# A new project



## rob.hough (Jul 27, 2007)

So the girlfriend decided she wanted wall cabinets mounted above the toilets in our bathrooms. Her kids and I have one thing in common for sure... All three of us are slobs! :laughing:

Anyways she spotted this thing at one of those bed/bath shops that I've dubbed... "Sheets & Sh!t". It runs $80 and the picture below is what you get.











I was looking at the box and saw that it was made from 1/2" MDF. I was like... For $80 I should be able to make 2 of those things and still have wood left over. Well... She took that dumb statement of mine and put it to task.

Last night I bought a sheet of 1/2" 4'x8' MDF, one 4'x8' sheet of 1/4 hardboard, some cabinet knobs and handles, paint and primer. The paint and hardware was the most expensive bits of the group. I've got plenty of primery to cover 5-6 of these cabinets, lol.

I drew this up in sketch up last night. This is a spin-off from the design she was looking at. We made it a little longer and deeper than the original. We also did away with the visible shelf. I might actually alter the cabinet that is going in our bathroom to include the visible shelf, I'm still on the fence about that. You can click the image for a larger version.



I'm plan on joining the top to the sides with rabbet joints. Not sure it's necessary for this project but I need the practice anyways. The shelves will fit into a dado cut on both sides. I think this will help me line things up. The center divider... I don't think a dado is necessary there but I might actually use one anyways. Again - I think the added practice can't hurt (unless I get my fingers in the way!)

The two cubbies will be individual drawers. Those, I think, will be the hardest thing for me to build. The open space underneath will actually have a bar extending the width of the cabinet to be used as a towel holder.

I didn't think about it at the time but MDF doesn't really seem to take to screws very well. *Any advice on securing the hinges and any advice on the types of hinges to use?*

I've got the bulk cuts out of the way. In doing so I've decided that my next real power tool is going to be a dust collection system, and a respirator is on my xmas list now. Today I'm cutting all the joints and gluing this thing up. I told the girlfriend that if I don't have enough clamps (I might mysteriously need more, hehe) then I'm gonna be due an early xmas present. 

The guy I bought my saw from was supposed to have a dado set for me. He couldn't find the blades but said he'd get them to me when he did. Well he found them and said I could come get them any time. This project would be put those to use today but after reading a previous post about Craftsman dado's... Not sure I want to bother with. I've got straight bits for my router. I might stick with those.


----------



## aclose (Nov 11, 2007)

Rob,

i like your design. i'm gonna have to play with Sketch-up and figure out how to use it. are the tutorials fairly helpful? or do you just have to spend a lot of time playing with it to figure it out?

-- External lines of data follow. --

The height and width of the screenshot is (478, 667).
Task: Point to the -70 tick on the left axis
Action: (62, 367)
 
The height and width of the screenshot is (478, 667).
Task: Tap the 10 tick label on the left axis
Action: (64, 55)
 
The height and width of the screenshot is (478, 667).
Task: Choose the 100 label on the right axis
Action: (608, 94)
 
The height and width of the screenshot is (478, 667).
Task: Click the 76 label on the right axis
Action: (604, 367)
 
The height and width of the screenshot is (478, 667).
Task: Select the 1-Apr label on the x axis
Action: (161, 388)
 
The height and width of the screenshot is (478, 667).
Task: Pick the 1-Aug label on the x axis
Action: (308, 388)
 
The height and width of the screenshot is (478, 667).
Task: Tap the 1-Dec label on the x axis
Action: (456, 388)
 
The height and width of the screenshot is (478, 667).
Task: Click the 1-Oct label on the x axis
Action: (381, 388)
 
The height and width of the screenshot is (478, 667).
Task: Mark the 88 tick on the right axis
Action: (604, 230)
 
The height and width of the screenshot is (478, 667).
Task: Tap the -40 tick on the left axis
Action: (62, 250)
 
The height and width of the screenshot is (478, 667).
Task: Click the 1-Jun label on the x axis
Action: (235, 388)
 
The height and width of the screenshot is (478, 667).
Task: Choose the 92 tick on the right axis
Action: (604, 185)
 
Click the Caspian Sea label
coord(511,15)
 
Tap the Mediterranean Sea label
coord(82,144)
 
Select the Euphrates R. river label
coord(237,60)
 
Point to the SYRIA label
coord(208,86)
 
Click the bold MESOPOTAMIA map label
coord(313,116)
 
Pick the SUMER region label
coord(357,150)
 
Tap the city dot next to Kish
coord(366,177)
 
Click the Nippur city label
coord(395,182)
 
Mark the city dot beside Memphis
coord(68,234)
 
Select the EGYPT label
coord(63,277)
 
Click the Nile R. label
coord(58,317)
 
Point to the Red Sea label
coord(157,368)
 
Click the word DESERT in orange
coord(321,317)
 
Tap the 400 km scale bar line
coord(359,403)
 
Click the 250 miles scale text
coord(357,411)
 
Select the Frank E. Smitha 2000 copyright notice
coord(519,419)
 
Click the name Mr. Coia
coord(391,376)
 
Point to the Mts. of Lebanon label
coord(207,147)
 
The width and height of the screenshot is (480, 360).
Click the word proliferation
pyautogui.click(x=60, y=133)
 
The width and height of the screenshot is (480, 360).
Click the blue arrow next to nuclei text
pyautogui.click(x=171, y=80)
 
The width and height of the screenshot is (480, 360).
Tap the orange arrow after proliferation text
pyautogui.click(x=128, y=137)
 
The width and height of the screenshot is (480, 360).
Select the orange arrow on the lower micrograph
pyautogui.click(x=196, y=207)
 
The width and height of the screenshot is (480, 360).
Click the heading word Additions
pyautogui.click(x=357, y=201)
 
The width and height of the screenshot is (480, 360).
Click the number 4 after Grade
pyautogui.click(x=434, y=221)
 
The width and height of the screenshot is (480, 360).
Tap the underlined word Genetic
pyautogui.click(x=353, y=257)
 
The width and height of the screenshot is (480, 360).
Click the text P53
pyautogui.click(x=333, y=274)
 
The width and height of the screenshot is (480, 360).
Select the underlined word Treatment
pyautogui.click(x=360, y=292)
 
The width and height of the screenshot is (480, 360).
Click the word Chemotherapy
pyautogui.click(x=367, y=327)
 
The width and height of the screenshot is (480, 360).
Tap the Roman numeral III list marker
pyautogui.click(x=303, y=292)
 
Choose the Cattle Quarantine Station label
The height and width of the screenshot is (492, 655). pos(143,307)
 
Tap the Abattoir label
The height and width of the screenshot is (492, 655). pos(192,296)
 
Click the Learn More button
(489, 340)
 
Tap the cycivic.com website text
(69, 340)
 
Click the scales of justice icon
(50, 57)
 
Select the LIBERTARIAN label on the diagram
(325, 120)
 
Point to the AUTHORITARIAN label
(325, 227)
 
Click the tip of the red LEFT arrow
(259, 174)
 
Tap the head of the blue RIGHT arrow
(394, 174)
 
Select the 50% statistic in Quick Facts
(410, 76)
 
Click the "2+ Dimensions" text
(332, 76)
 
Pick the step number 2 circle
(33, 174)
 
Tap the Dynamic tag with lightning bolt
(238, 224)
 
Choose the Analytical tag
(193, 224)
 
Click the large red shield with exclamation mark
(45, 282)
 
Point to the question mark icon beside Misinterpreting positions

as for screwing into MDF, i think you're right, it won't hold screws like 'real' wood will. there are plenty of options though. you could glue hardwood trim along the edges of the MDF that you'll be screwing into. if you're going to paint it, you could use pine or poplar. i believe you can get screw inserts for MDF, kinda like the drywall plugs you'd use to hang pictures and things on a wall. you could drill out 1/4" holes and plug them with dowel that you'd screw into. the easiest would probably be using the wood edging though.

andy


----------



## rob.hough (Jul 27, 2007)

Thanks for the tips. I'll have to think about them a bit and figure it out. I hadn't even considered some of those.

As for Sketch-up... I need to visualize what I'm doing and I can't draw to save my life, so it's the best tool I've been able to find at it's price. The tutorials are what I used to get started. It's really pretty simple for basic stuff. Everything else came from just playing around with it. I'm sure there are tons of features I haven't even tapped into yet. Probably for the better. I tend to play around in it far too much.


----------



## rob.hough (Jul 27, 2007)

ok, using 1/2" mdf wasn't the best game plan. Trying to find a hinge that will work has been the bane of my existence.


----------



## neoshed (Dec 7, 2007)

How about those edge type hinges that screw to the underside of the door? I think they call them knife hinges?


----------



## frankp (Oct 29, 2007)

Maybe it's just me but it looks like the doors in your picture are actually "hinged" with dowels. IE one dowel at the base of the door and one at the top. You should be able to drill into the MDF and glue (somehow) the dowels into place and drill mating sockets in the doors for the dowels.

Is it too late for that option?


----------



## rob.hough (Jul 27, 2007)

Not too late at all. That's a pretty good suggestion. We're going to mount the cabinet without doors for now, but it's a problem I'd like to resolve. I've got some scrap mdf left. I'll setting up a doweled hinge and see how that works.


----------



## natemclain (Dec 11, 2007)

How did it turn out?
Got any pictures?

I bought one like this from Lowe's a month ago. Very cheap design, I kick myself for it now. But the wife wanted something over the john and she wasn't waiting.


----------